[Goal] From the items below, extract every line containing the string "sidebar", matching case exactly, and copy each one unchanged.

[Dataset extract]

....

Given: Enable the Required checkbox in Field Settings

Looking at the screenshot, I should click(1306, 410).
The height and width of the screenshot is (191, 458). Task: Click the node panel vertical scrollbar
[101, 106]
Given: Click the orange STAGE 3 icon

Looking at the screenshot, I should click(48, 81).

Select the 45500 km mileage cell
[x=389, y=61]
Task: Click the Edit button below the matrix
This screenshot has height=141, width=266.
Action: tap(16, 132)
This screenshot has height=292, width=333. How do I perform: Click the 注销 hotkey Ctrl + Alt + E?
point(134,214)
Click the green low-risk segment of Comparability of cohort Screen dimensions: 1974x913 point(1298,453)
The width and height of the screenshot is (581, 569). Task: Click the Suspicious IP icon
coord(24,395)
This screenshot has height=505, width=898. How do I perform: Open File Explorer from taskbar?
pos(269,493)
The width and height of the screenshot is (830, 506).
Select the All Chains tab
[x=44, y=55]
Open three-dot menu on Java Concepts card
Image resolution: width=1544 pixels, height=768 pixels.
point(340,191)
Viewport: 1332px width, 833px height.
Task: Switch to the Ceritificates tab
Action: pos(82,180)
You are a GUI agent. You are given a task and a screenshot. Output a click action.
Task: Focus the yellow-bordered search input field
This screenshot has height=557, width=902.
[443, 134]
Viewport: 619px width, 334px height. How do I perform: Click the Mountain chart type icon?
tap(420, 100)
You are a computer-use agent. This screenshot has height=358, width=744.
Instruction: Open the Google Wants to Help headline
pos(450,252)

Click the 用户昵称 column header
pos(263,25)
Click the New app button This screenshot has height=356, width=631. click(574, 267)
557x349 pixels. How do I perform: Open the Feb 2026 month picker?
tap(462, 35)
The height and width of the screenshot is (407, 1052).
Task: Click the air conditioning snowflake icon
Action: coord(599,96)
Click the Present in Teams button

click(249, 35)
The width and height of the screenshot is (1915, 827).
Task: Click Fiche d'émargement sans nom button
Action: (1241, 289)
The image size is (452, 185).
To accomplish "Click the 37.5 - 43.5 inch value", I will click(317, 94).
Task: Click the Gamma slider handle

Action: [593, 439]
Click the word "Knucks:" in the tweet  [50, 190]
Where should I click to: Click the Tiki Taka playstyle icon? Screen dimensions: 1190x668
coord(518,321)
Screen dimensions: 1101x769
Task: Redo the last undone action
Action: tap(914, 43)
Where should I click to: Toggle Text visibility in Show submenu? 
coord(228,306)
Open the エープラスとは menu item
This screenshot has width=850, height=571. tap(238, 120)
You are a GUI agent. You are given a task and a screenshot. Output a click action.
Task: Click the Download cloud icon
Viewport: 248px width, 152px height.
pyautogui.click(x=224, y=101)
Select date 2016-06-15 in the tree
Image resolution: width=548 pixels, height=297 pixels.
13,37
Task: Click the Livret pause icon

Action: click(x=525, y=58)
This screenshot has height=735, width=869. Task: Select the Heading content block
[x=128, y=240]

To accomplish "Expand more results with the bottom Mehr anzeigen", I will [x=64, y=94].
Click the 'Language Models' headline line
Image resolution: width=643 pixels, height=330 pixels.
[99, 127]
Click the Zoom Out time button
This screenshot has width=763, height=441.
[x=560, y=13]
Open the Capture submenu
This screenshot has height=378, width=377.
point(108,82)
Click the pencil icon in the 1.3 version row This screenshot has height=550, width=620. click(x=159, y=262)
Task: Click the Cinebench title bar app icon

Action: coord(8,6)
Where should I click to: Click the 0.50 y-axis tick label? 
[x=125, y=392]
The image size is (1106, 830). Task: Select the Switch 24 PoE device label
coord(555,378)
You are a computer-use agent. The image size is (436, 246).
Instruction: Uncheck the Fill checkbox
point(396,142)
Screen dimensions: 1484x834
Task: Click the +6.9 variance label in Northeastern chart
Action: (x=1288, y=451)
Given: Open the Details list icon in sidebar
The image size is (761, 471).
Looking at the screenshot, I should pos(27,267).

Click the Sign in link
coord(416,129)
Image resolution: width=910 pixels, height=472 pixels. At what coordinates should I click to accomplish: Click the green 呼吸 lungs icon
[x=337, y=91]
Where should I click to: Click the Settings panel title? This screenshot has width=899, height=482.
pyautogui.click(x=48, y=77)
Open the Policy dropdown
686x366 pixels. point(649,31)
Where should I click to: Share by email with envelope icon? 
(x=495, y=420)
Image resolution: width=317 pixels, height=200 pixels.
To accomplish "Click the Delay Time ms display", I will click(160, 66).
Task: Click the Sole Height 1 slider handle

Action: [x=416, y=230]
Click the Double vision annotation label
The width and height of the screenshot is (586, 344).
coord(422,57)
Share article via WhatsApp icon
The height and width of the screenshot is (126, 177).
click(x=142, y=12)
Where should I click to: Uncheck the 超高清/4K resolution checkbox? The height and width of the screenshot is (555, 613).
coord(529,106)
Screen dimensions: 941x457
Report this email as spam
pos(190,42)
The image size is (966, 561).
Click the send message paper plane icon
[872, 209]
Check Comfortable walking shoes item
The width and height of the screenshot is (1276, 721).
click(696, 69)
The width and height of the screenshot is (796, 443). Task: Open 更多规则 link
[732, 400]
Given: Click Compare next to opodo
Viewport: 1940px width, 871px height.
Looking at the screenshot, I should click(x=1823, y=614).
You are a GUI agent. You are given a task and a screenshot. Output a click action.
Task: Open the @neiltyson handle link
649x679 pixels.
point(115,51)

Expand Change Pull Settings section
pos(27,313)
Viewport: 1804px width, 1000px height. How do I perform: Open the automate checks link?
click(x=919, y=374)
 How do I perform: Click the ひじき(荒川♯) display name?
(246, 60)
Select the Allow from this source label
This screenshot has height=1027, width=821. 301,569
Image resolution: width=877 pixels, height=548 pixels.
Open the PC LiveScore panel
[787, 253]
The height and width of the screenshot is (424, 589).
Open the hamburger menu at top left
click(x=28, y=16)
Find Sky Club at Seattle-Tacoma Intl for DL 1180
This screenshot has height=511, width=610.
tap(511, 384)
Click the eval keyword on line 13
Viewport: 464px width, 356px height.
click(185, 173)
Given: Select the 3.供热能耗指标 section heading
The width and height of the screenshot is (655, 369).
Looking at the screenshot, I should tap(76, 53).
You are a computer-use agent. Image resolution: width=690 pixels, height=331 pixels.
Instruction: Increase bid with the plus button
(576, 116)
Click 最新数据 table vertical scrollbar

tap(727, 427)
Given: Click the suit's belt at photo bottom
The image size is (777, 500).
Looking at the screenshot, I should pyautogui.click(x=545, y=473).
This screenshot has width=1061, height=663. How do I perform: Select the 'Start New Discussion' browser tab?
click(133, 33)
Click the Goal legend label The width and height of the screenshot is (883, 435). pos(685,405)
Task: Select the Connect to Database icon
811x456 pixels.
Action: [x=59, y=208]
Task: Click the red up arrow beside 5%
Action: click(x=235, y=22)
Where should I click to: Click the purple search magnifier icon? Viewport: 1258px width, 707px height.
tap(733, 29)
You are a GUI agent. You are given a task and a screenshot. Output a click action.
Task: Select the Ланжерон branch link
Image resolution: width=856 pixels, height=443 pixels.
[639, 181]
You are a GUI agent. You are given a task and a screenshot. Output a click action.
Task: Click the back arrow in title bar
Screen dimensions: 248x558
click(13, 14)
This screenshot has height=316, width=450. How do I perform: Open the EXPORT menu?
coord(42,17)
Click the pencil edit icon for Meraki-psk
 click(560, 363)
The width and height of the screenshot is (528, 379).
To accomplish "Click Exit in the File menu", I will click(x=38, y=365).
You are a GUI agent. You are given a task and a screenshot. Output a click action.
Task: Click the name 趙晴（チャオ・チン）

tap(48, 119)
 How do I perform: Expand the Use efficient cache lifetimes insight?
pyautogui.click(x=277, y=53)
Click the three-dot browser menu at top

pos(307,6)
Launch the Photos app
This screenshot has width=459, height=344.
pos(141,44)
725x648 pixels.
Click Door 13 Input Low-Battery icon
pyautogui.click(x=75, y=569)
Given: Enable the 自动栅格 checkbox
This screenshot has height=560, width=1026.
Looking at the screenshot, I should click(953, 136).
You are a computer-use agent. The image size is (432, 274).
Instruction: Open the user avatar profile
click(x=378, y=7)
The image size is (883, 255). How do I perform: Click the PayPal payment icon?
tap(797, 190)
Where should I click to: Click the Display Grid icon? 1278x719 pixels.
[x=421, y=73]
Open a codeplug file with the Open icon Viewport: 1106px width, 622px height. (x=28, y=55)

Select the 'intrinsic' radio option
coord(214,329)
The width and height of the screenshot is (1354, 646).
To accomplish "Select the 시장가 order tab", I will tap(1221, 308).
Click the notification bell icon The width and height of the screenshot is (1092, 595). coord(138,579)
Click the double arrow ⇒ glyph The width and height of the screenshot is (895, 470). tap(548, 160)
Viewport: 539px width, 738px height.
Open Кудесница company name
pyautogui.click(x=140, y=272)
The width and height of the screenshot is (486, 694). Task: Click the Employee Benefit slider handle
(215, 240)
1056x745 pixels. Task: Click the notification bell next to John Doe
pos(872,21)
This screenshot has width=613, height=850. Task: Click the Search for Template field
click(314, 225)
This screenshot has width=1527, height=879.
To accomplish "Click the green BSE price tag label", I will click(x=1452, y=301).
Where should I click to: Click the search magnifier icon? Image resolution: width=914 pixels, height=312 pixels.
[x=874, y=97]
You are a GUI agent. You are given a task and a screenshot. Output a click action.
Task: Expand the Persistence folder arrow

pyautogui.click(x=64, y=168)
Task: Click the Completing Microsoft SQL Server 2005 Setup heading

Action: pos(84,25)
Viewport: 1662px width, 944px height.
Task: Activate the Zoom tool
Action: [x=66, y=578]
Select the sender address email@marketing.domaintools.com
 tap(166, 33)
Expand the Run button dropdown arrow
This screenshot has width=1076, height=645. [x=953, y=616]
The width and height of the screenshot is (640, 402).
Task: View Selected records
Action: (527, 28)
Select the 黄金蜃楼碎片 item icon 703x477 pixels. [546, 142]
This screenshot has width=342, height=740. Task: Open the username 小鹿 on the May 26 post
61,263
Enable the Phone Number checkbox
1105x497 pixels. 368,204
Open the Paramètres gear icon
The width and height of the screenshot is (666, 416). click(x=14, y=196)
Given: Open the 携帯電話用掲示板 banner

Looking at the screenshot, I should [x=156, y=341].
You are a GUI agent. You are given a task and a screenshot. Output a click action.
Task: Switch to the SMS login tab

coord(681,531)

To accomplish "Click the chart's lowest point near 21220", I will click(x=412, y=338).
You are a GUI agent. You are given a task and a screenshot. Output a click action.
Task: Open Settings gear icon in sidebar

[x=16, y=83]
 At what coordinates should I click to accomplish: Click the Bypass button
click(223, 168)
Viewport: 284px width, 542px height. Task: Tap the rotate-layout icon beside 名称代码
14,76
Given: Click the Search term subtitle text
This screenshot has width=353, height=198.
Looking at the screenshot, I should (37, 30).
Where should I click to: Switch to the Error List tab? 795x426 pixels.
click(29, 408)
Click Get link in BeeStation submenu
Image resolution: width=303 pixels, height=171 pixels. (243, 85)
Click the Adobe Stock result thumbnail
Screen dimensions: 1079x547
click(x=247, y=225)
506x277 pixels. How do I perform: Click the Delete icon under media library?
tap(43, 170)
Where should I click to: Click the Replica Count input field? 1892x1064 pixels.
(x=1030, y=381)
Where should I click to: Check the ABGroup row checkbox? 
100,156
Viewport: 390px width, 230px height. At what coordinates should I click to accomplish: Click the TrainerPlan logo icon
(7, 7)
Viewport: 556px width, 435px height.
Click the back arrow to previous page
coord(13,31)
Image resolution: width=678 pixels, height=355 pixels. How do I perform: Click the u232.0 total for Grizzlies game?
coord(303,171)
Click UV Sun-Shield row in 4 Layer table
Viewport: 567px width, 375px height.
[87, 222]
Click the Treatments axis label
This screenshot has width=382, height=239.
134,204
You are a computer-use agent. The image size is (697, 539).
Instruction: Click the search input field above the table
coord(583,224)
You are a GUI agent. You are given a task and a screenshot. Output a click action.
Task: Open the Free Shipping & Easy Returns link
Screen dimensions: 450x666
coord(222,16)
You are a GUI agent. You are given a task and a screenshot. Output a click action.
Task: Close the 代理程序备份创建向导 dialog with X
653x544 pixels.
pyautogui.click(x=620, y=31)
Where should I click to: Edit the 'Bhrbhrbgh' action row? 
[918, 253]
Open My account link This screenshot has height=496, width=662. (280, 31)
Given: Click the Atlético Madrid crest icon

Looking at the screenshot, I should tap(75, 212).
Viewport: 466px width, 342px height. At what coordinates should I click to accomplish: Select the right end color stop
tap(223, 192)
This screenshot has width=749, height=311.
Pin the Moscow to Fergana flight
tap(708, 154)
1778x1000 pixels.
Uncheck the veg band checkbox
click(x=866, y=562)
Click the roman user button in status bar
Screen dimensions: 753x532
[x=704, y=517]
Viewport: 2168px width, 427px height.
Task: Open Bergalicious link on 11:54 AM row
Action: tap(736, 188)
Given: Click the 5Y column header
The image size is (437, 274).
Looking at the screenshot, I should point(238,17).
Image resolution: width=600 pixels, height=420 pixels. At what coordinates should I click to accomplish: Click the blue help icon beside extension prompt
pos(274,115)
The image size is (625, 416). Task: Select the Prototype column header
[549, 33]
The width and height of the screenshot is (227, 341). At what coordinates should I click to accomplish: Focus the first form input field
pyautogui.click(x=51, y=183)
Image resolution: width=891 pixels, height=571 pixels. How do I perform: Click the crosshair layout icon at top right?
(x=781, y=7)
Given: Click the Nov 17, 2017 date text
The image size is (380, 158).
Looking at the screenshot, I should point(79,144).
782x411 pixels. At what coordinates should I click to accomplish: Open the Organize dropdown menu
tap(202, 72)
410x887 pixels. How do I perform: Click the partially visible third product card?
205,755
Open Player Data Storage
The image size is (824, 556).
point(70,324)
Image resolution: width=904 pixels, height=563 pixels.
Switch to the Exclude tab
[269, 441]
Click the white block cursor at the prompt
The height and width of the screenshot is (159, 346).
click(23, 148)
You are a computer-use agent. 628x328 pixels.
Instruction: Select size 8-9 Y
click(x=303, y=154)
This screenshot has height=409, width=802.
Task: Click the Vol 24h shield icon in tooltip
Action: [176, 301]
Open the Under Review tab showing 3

....

[Solution to the exercise]
Given: Open the Details list icon in sidebar
Task: Open Settings gear icon in sidebar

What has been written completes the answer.